FranceDes passeurs de migrants condamnés à de la prison ferme
Ils acheminaient les bateaux et les migrants sur les plages du littoral: les «têtes» d’un réseau de passeurs ont écopé de prison ferme à Dunkerque, dans le nord de la France.
D’ordinaire insaisissables, ces passeurs avaient trois visages au tribunal: ceux de Kurdes irakiens âgés de 27 à 39 ans, cheveux ras, menottés, qui comparaissaient pour «aide à l’entrée et au séjour irréguliers d’un étranger» en «bande organisée». Les aînés Rizgar Hamed Amin, 35 ans, et son compatriote Saywan Yasin, alias «tonton Star», 39 ans, ont été décrits par le ministère public comme «deux des têtes les plus importantes» d’un vaste réseau de passeurs de migrants de la France vers le Royaume-Uni.

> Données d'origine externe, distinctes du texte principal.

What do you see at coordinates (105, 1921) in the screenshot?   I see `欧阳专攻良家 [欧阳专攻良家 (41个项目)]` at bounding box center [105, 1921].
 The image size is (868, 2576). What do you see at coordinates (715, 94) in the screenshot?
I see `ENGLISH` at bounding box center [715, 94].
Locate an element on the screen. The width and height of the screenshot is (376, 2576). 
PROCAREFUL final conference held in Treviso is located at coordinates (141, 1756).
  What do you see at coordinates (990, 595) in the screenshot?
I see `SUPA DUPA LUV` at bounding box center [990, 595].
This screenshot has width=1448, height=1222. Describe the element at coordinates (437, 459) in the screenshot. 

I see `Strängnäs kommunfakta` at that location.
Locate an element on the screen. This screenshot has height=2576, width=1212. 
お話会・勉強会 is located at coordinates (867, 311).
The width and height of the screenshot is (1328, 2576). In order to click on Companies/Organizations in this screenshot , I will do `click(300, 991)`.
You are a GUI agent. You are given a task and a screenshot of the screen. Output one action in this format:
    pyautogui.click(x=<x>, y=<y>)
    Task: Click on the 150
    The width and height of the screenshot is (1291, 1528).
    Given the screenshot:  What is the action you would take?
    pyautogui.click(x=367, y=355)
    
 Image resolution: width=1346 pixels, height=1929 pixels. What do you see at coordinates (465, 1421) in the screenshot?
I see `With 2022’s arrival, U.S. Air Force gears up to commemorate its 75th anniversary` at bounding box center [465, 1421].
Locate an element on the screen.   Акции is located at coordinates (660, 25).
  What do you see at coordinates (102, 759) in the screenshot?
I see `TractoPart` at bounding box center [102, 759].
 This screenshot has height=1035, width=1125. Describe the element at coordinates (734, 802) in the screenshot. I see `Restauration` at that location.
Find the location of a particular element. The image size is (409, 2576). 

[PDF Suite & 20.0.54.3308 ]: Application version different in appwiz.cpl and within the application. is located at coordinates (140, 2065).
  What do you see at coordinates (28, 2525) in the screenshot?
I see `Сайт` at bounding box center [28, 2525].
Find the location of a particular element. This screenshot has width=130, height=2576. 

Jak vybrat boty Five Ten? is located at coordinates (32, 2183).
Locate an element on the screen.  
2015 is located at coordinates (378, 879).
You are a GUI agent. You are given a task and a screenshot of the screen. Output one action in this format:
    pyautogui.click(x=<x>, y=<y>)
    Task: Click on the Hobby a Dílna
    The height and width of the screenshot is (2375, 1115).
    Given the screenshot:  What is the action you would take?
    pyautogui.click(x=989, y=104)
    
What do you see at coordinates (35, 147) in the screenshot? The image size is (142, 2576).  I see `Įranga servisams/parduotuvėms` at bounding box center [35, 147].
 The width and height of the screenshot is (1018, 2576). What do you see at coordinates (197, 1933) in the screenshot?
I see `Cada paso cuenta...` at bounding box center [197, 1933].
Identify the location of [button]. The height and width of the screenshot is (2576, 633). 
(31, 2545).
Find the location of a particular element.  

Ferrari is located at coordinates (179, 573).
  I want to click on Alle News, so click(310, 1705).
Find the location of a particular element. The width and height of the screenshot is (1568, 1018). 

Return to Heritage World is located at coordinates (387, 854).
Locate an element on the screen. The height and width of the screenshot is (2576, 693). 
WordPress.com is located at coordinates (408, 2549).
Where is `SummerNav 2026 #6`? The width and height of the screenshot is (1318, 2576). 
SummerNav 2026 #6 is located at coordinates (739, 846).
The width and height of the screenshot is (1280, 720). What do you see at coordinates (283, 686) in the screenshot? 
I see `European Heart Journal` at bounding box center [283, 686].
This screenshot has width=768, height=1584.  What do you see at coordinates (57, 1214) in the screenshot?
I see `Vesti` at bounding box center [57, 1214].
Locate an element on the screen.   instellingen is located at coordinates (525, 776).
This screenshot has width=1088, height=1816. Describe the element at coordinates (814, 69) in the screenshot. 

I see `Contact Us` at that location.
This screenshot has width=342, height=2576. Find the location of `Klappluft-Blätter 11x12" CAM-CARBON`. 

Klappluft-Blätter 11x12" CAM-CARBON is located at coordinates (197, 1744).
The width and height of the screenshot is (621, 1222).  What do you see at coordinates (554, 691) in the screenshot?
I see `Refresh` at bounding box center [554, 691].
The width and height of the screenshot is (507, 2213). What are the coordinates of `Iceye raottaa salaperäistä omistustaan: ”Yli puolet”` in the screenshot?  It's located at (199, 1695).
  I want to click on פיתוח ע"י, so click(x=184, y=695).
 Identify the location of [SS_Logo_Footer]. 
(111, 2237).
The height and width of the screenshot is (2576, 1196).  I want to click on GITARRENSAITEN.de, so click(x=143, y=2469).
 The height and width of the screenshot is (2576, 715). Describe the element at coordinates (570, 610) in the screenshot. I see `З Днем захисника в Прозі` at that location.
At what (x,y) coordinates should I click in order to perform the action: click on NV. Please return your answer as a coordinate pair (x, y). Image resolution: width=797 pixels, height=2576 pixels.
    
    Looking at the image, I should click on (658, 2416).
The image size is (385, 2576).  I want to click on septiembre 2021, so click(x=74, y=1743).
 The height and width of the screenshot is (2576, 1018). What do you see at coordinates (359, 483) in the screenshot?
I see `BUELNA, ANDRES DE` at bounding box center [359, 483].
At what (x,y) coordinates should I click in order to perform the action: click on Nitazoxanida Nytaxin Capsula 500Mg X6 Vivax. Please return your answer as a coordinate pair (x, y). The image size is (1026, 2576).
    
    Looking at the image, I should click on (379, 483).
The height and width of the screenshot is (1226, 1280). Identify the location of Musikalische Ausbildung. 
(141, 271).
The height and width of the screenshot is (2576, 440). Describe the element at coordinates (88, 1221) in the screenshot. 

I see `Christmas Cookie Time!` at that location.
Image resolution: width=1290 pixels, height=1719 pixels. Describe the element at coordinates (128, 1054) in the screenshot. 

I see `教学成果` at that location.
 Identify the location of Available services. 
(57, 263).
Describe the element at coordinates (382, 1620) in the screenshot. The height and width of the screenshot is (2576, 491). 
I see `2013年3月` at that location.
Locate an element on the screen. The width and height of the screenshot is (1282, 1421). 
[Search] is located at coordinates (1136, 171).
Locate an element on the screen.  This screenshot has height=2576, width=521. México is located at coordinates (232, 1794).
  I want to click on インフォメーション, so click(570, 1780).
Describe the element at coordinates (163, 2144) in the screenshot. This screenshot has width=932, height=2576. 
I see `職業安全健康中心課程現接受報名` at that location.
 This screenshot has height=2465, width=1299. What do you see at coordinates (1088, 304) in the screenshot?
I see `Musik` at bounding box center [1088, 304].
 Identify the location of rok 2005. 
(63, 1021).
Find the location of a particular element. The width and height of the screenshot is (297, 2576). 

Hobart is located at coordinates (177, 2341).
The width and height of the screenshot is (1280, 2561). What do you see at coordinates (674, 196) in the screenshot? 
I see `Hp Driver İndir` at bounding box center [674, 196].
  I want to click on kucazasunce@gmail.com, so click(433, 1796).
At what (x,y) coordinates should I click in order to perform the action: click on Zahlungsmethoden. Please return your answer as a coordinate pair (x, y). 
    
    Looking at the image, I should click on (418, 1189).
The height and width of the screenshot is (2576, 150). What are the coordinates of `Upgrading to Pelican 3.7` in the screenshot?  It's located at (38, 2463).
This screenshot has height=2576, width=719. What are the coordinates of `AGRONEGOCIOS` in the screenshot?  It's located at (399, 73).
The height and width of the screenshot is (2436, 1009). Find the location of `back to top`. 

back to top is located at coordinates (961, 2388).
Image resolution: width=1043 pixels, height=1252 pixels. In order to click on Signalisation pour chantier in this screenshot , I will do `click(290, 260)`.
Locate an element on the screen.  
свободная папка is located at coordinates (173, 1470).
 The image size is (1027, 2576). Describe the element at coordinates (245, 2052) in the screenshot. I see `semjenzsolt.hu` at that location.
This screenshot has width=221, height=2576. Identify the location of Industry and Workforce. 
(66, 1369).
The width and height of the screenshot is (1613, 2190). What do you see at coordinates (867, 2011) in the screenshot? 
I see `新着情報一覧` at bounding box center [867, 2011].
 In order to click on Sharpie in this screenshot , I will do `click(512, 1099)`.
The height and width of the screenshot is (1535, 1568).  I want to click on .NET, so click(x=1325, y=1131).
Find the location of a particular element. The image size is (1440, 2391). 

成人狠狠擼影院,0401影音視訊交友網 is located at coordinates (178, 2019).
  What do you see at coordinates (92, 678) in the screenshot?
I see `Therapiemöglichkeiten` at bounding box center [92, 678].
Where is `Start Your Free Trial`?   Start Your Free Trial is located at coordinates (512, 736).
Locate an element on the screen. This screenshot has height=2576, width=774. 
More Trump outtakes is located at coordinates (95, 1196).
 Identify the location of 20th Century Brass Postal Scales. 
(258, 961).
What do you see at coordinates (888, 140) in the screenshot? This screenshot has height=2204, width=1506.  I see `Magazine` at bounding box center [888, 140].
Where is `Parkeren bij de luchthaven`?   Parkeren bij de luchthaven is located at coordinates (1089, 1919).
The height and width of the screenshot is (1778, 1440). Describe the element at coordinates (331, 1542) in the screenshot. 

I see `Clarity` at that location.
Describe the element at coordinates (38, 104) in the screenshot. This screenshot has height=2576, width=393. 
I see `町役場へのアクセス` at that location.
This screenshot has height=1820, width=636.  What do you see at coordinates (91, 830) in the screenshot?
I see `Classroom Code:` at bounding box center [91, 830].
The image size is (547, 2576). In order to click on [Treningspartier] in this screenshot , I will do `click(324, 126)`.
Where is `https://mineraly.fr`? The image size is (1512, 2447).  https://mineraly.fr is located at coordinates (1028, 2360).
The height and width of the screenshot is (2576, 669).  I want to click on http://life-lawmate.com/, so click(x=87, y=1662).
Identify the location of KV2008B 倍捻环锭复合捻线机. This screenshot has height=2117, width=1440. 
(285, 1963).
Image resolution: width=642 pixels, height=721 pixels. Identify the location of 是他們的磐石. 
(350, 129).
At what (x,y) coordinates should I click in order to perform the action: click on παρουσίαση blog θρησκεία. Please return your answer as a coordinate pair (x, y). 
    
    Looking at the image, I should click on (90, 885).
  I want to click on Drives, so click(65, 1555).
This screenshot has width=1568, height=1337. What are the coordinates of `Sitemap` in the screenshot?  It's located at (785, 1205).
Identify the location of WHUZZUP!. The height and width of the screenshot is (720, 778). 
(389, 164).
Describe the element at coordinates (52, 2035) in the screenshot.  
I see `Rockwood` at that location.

Pour mise «en danger de la vie d’autrui», ils ont été condamnés vendredi soir respectivement à 5 et 3 ans de prison, assortis d’une interdiction définitive du territoire français. Le troisième, Goran Tofiq, a écopé de 30 mois ferme. Entre le 5 mai 2021 et le 24 janvier 2022, le groupe a organisé une vingtaine de traversées par «small boats», dont quatre passages dans la nuit du 4 août. Rizgar Hamed Amin est considéré comme la véritable «tête» du réseau.
Des mois d'enquête
C’est d’ailleurs par lui que l’affaire démarre fin avril, lorsqu’un vigile d'un magasin signale à la police qu’une Volkswagen Sharan – au nom d’Amin – semble embarquer des migrants et des jerricanes d’essence sur le parking. Le véhicule est retrouvé sur le parking d’un hôtel Première Classe de Saint-Pol-sur-Mer, où l’intéressé loue une chambre en liquide.
Le véhicule est tracé avec un GPS, des micros y sont installés, ainsi que dans ses chambres d’hôtel – il en change régulièrement. Pendant huit mois, les enquêteurs suivent les balais des voitures entre les campements et les plages. La surveillance «révèle qu’il est la tête d’un réseau de passeurs», résume la présidente Muriel Marquet. «Il gère l’approvisionnement en bateaux» et «prend entre 1500 et 2000 par personne» (autant en francs).
«Ça le fait rire, visiblement...»
«Il est organisateur de traversées mais aussi commercial, puisqu’il recense et démarche de potentiels clients, échange avec des vendeurs de matériels nautique», ajoute-t-elle. En garde à vue, il avait reconnu avoir organisé 14 passages, mais n’être qu’une petite main. Sarcastique à l’audience, Rizgar Hamed Amin a affirmé n’avoir «pas fait grand-chose» et être victime de «trous de mémoire».
«Ça le fait rire, visiblement. Moi pas, car il y a eu trois naufrages», a asséné la représentante du ministère public, Pauline Abry. L’un d’eux s’est produit quelques jours avant celui qui a causé, le 24 novembre, la mort d’au moins 27 migrants et suscité une vague d’indignation. «On s’est posé la question de savoir si ce n’était pas ce réseau-là qui était à l’initiative de ce bateau», a d’ailleurs relevé Pauline Abry.
«C’est comme le casino!»
S’il n’a pas contesté les faits et même reconnu le «travail colossal et minutieux des enquêteurs», l’avocat d’Amin a estimé que les accusés «ne sont pas la cause du malheur des migrants». «L’Angleterre, des gens en rêvent. Pour ces gens-là, (les accusés) sont indispensables. Ce ne sont pas forcément des «salauds de passeurs», a-t-il défendu.
Goran Tofiq, déjà condamné deux fois pour des faits similaires, a d’ailleurs expliqué qu’il faisait «ça pour un ami», mais qu’il n’a «jamais touché un euro». L’argent, c’est pourtant le nerf de la guerre, reprend Pauline Abry: «Le bateau coûte environ 6000 euros. Chargé, il rapporte environ 50'000 euros, dont 35'000 euros de bénéfices. Un ou deux bateaux qui passent, c’est le jackpot!»
Lors d’une virée à Lyon pour aller acheter de la cocaïne, le micro caché dans sa voiture d’Amin avait capté cette confidence à son passager: «J’ai déjà fait passer quelques groupes mais j’ai déjà tout dépensé parce qu’une voiture a été arrêtée», le matériel saisi. Son passager avait philosophé. «Ce travail, c’est comme le casino. Parfois tu gagnes, parfois tu perds.»